Ça me rappelle la fois où j’ai traîné le mien, de papy, voir les danseuses du Solid Gold, le kidnappant un après-midi de son CHSLD. Le pauvre, il a eu hâte de rentrer pour souper à 16h. Je vous épargne les détails, mais le gin-tonic est incompatible avec les médicaments dont on bourre nos vieux et qui éteignent leur libido, c’est bien connu.

Vamos a hacerlo en une playa de Puerto Rico. Hasta que las olas griten : “Ay. Bendito!”
Faisons-le sur une plage à Porto Rico. Jusqu’à ce que les vagues crient : “Oh! Mon Dieu!”

 

Ceux de Porto Rico ont l’air encore en vie, un peu comme les vieux chanteurs cubains du Buena Vista Social Club d’il y a 20 ans. Vive le mojito, ça préserve.

Parlant de vieux, j’ai montré Despacito à mon ado, qui n’a même pas cillé. « Bof. C’est pas du rap. »

Je me suis rabattue sur sa grand-mère, la madre que me pario. Je m’attendais à une remarque sur la maman, la vierge et la putain, trilogie féminine qui imprègne très fort l’inconscient d’une culture qu’elle connaît bien. Elle a plutôt rigolé devant autant de clichés resucés.

– T’as vu ? Elle ne porte pas de petite culotte sous sa robe… commando ! l’ai-je informée, même si ma madre parle parfaitement l’espagnol.

Sin string, comme disent les Latinos. Et comme on l’espère !

Ay !  

Dans 50 ans, on fera quoi ?

Je suis tombée sur la nouvelle émission Bienvenue en 2067 animée par Jean-René Dufort à Ici Radio-Canada Première, dans son studio à voyager dans le temps. Pas-sion-nant. Le thème de samedi dernier portait sur l’économie et la gouvernance et on y discutait avec les économistes Jacques Attali et Jean-Martin Aussant. Un exercice très éclairant que cette projection vers l’avant. Attali parle gouvernement planétaire et Aussant d’économie sociale. Les deux suggèrent une forme d’altruisme intéressé comme salut, notamment en regard des inégalités et de l’écologie. L’émission aborde toutes sortes d’hypothèses pas si farfelues, entre autres que nous élirons des algorithmes fiables et incorruptibles plutôt que des politiciens en chair et en os.

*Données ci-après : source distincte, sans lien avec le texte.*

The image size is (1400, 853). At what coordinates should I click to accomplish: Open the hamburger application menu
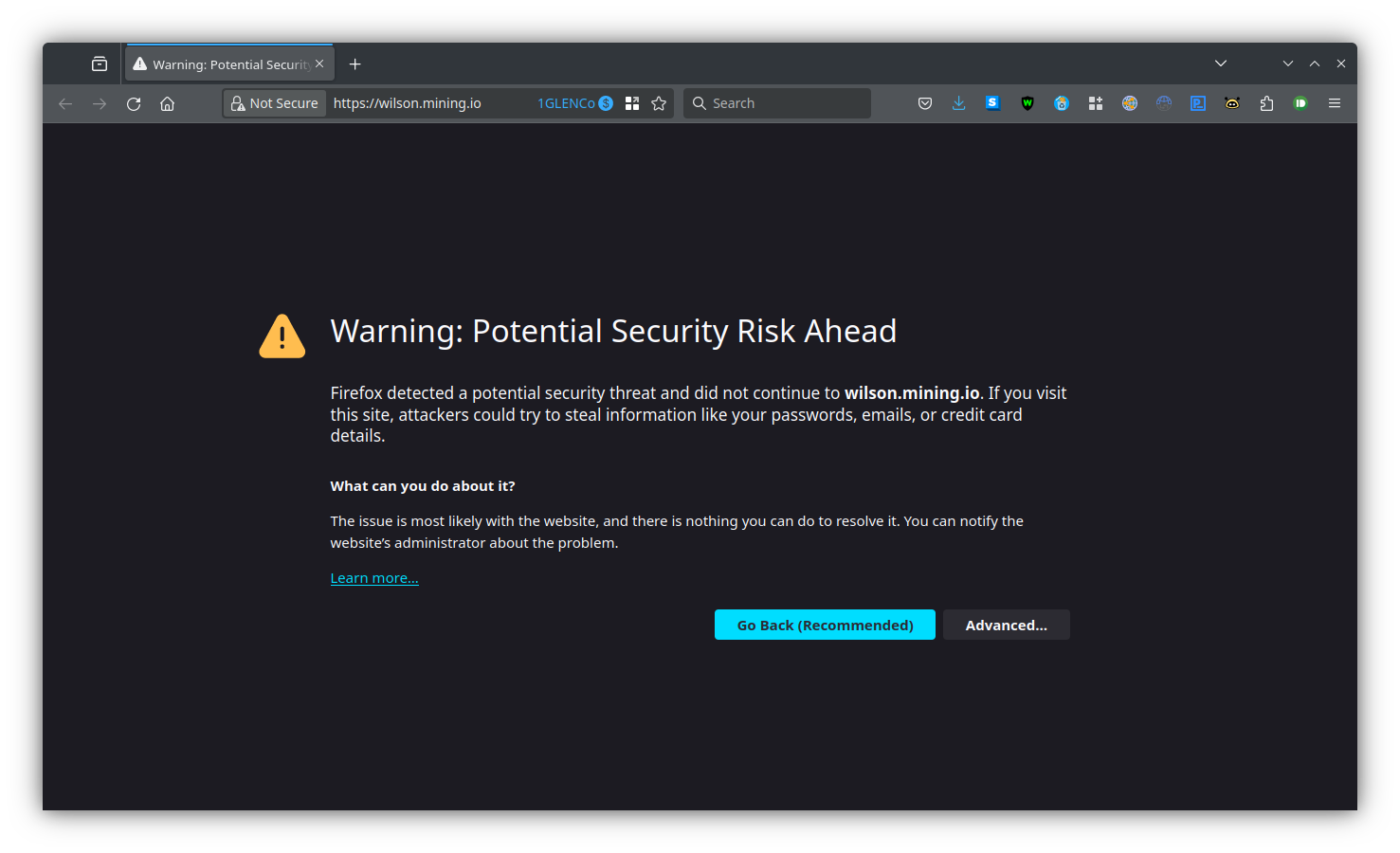[x=1335, y=103]
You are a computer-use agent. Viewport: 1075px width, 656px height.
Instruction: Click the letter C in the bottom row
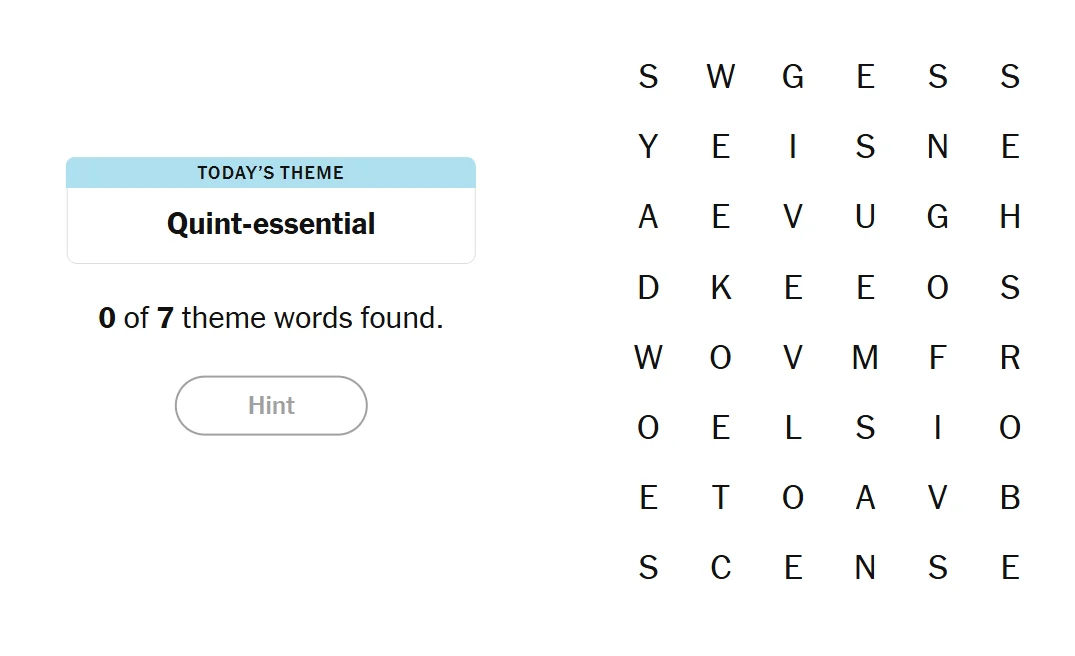(x=720, y=567)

Ajouté Despacito de Luis Fonsi et Daddy Yankee à ma playlist de zumba. La version remixée et javellisée par Justin Bieber est à éviter scrupuleusement.

Rigolé en visionnant cette vidéo de trois Italiens qui n’en peuvent plus d’écouter Despacito à la radio (merci Lucie Roy). Concernant les tubes estivaux : « Ils les dégèlent juste avant l’été et les recongèlent jusqu’à l’année suivante. » Délicieux.

Craqué pour le groupe Cigarettes After Sex (merci Frédéric Lambert). Pour ceux qui trouvent que Despacito fait two months ago. Musique d’ambiance pop langoureuse avec la voix sensuelle de Greg Gonzalez.